According to a recent Neustar-Digiday report, 35 percent of marketing professionals say that their data collection is only “moderately effective” in meeting business needs – while thirteen percent said it “isn’t very effective.”
That’s nearly 50 percent who think their data should work harder. What gives?
Abundant data is great… if you can use it.
In our report, Jason Kint, president of the Online Publisher’s Association, points out that data collection is much cheaper than in the past.
“If you go to some websites, there’ll literally be more than 100 tags and cookies on a single webpage collecting data for third parties,” he says. “The cost of collecting that data is almost insignificant now.”
If collecting data is cheap, why not collect more? Sounds good. Until you try to make sense of it all. Asked to name their biggest data challenges, respondents to the survey feeding the report listed technology limitations, internal resources and the need for better systems and practices. Together, they add up to the mother of all challenges.
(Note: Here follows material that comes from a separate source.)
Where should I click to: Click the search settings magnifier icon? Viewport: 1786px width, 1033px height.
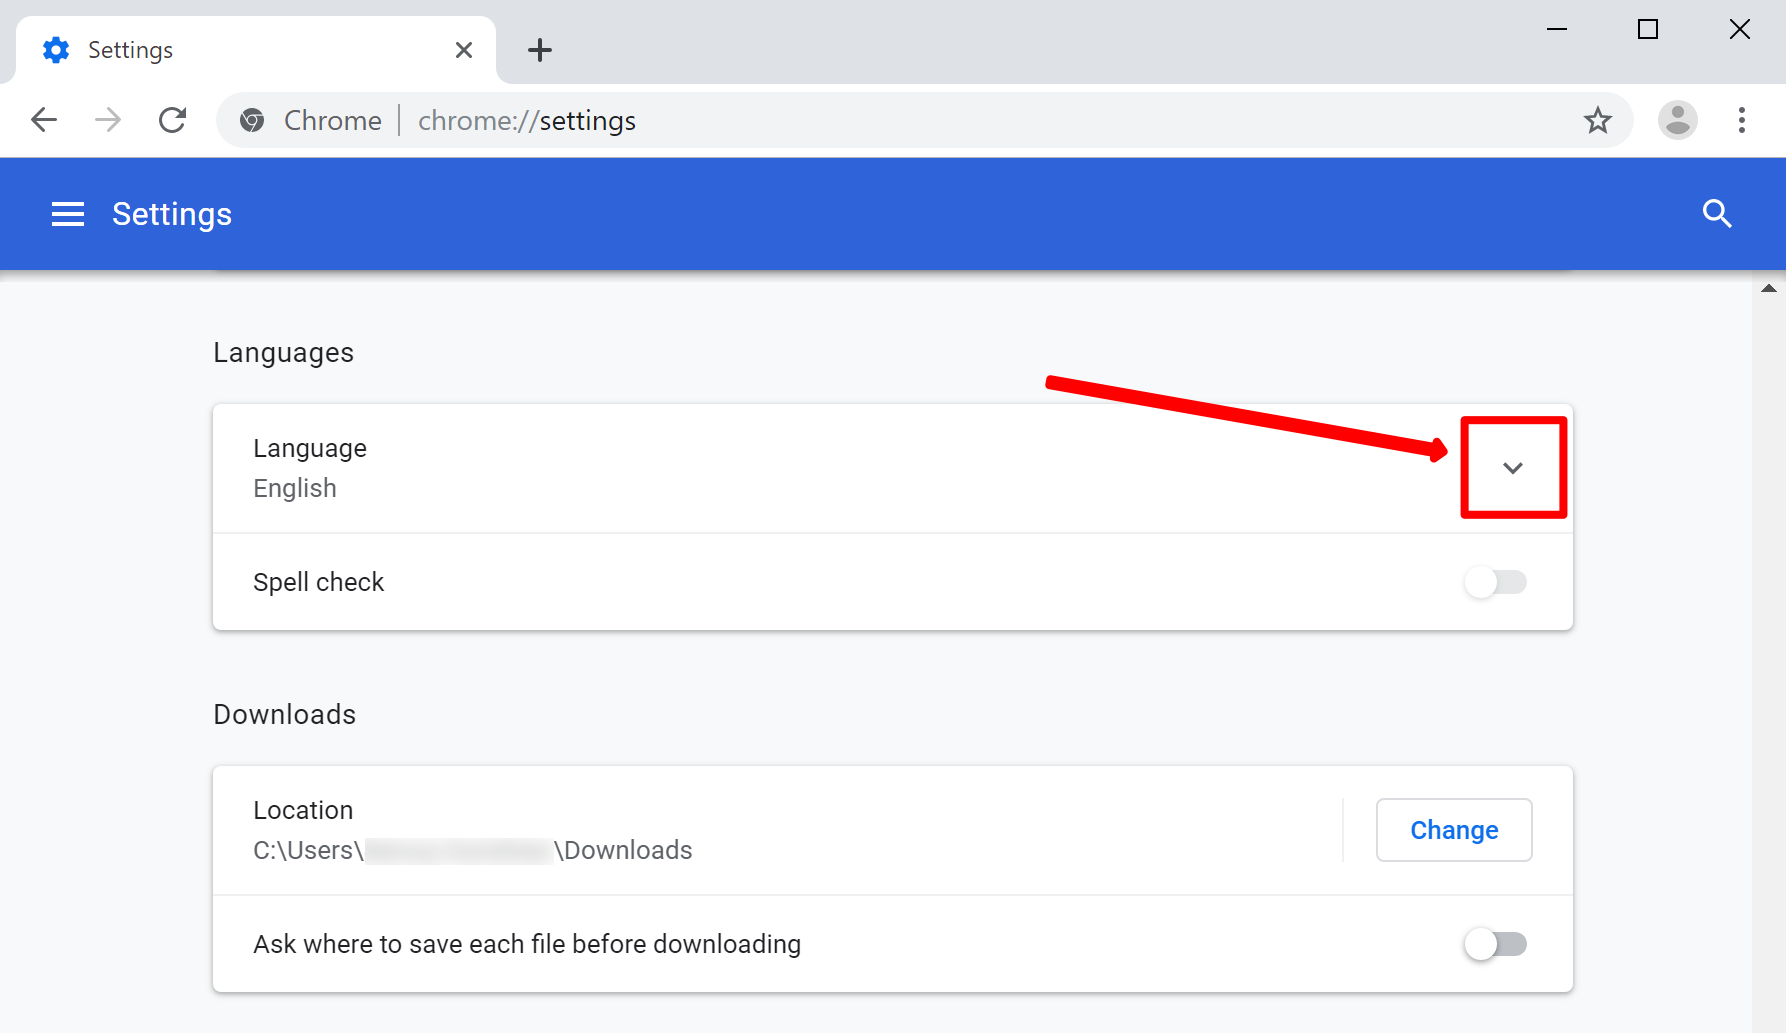[1716, 214]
Where do you plug this stuff in?
According to the report, half of marketers can’t link data across their growing channels. With up-to-date cross-channel data, you’re able to create profiles of individual customers. In turn, you can send relevant messages across touchpoints and devices. Without cross-channel links, your data isn’t combining in useful—sorry, “actionable”—ways to drive conversions.
The plot thickens. The report shows that even those who can link are using traditional data points, mostly location information, like phone numbers and home addresses, as well as demographics. Surprisingly, only 35 percent are incorporating psychographic profile data (likes, values, attitudes) into customer profiles. There’s a ton of opportunity to create richer profiles.
Opportunity #1: unifying and reusing customer profiles across channels. Roughly 25 percent of respondents are unable to pull this off. For them, cross-channel targeting is a migraine-inducing problem. How do they know, for instance, if a desktop user is the same person who visited on a tablet, due to mobile’s inability to drop cookies?
The forecast: cloudy today, brighter tomorrow.
Again, the report shows that only 35 percent of respondents said their data collection was even moderately effective. On the slightly sunnier side, 94 percent said the effectiveness of their data collection is just as good, if not better, than a year ago.
What’s improved? Fifty five percent said the ability to target customers, while 48 percent said the impact of marketing campaigns. However, this still hasn’t changed the game. Roughly a third of survey respondents find it difficult to predict customer purchasing behavior.
The report’s findings track with other Neustar research. In an early 2014 report with Multichannel Merchant, Neustar found that 70 percent of marketers think a better cross-channel strategy is either “important” or “very important”—but only 19 percent are currently linking data across channels. Over 60 percent either have or will soon have an omnichannel strategy—presumably one that calls for investing in data solutions.
So there’s reason for hope. Said one respondent to the Neustar-Digiday survey, “More knowledge means the ability to better both our product and the user experience.” And more and more and more and more knowledge? Better systems, please.